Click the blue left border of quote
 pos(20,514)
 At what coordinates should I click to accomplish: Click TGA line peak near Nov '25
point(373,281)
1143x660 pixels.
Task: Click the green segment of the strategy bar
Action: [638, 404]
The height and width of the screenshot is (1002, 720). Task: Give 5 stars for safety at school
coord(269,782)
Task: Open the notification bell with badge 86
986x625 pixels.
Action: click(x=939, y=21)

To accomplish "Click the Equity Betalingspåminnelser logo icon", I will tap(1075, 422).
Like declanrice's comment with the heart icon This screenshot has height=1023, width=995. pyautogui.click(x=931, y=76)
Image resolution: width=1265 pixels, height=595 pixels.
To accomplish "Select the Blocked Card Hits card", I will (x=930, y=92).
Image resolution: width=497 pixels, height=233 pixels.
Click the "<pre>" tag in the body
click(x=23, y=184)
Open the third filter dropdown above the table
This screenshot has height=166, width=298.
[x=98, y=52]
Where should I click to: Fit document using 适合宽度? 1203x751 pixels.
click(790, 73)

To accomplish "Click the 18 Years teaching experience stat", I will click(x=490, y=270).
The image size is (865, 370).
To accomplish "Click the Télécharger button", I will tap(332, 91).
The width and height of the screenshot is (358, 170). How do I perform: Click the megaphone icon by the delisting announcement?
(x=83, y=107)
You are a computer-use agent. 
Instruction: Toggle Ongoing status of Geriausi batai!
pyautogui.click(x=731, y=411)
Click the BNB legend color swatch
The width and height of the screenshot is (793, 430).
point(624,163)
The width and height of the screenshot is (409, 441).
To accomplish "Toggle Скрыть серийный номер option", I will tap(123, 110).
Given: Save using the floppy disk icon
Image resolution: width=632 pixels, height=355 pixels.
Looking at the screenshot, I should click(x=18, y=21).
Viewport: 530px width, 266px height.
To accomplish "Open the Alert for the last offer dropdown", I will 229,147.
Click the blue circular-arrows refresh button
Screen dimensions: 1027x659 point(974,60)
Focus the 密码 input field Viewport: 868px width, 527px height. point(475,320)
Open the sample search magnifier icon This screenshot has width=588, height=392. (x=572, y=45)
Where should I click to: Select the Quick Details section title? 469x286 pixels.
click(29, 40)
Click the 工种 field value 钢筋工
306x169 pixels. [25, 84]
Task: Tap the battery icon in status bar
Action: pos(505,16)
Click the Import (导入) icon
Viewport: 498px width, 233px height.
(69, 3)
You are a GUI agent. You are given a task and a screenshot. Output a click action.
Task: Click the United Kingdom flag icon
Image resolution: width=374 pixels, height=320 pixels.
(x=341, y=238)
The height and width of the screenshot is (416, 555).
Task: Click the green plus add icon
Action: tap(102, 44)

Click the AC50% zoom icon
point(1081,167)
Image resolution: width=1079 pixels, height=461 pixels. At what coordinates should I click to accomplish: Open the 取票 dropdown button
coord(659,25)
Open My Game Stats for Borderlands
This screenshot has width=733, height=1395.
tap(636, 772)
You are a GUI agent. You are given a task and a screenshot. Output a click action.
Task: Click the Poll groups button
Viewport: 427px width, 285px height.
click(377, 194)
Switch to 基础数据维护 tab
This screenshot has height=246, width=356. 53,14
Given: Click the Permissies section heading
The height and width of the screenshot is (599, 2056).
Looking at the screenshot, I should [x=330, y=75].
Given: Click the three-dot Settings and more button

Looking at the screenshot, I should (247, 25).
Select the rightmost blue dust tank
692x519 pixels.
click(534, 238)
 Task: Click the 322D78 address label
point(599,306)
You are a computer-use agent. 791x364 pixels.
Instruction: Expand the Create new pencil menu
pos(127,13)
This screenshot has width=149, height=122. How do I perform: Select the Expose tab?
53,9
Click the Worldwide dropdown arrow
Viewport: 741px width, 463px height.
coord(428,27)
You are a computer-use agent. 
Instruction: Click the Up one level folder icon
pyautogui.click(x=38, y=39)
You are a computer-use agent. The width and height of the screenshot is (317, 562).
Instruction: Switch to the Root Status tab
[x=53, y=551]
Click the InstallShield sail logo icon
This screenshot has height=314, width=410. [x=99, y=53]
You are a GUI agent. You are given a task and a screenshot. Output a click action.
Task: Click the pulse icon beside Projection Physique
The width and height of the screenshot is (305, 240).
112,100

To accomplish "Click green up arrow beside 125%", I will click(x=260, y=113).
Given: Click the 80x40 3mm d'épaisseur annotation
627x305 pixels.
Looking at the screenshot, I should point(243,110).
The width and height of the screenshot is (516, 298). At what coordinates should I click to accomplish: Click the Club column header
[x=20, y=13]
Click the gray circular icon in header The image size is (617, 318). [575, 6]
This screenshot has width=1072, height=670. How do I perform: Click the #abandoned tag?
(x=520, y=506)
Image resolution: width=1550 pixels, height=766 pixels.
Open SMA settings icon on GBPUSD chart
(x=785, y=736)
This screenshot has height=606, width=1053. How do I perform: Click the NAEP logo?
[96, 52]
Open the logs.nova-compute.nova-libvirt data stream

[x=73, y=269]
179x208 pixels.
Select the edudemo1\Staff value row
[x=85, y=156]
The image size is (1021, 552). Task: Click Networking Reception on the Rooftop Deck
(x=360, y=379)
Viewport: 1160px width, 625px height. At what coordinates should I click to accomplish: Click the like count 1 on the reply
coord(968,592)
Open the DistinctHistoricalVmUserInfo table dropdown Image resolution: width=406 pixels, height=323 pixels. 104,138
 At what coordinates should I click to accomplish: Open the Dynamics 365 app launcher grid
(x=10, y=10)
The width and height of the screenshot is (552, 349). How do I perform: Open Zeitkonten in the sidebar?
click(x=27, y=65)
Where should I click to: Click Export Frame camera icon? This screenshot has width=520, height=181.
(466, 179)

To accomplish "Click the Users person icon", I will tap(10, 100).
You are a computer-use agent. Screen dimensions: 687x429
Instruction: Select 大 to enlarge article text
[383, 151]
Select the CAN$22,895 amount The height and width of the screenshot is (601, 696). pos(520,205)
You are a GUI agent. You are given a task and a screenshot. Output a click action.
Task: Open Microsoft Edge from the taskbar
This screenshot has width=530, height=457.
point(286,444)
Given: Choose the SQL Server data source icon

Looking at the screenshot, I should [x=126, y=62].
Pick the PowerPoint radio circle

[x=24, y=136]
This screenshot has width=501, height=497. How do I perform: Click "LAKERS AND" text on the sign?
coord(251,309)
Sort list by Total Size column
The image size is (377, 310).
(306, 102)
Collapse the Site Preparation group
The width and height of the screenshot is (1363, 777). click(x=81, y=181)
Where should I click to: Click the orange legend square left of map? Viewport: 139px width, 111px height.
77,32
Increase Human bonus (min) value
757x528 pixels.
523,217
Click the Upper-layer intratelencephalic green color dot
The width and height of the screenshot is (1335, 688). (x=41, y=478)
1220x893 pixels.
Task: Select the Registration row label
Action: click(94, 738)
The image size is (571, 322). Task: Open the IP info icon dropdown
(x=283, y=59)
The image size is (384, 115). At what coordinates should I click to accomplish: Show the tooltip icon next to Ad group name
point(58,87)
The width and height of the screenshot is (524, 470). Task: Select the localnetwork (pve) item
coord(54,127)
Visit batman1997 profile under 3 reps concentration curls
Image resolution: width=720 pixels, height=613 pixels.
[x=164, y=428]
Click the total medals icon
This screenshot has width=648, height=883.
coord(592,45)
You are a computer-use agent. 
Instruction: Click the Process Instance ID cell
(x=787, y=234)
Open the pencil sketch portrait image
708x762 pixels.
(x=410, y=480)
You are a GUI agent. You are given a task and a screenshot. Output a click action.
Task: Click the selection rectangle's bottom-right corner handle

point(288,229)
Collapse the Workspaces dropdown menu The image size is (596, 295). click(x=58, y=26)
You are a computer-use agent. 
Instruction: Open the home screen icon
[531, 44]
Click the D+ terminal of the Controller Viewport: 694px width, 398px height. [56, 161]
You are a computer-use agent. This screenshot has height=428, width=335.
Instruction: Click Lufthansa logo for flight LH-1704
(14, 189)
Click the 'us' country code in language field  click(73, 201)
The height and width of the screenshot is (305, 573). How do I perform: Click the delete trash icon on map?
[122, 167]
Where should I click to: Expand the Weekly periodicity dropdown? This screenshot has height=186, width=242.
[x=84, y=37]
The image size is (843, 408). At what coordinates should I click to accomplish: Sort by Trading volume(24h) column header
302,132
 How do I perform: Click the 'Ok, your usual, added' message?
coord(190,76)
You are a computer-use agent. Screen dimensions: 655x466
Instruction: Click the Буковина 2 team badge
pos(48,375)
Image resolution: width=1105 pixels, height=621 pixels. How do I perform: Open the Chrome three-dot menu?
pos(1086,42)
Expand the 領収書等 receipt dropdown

☆ ☆ ☆ ☆ ☆

# EXERCISE
What is needed is a word-for-word restatement of every line from the one with "You are a computer-use agent. Screen dimensions: 655x466" to the end of the entries above.

# WORKED SOLUTION
You are a computer-use agent. Screen dimensions: 655x466
Instruction: Click the Буковина 2 team badge
pos(48,375)
Image resolution: width=1105 pixels, height=621 pixels. How do I perform: Open the Chrome three-dot menu?
pos(1086,42)
Expand the 領収書等 receipt dropdown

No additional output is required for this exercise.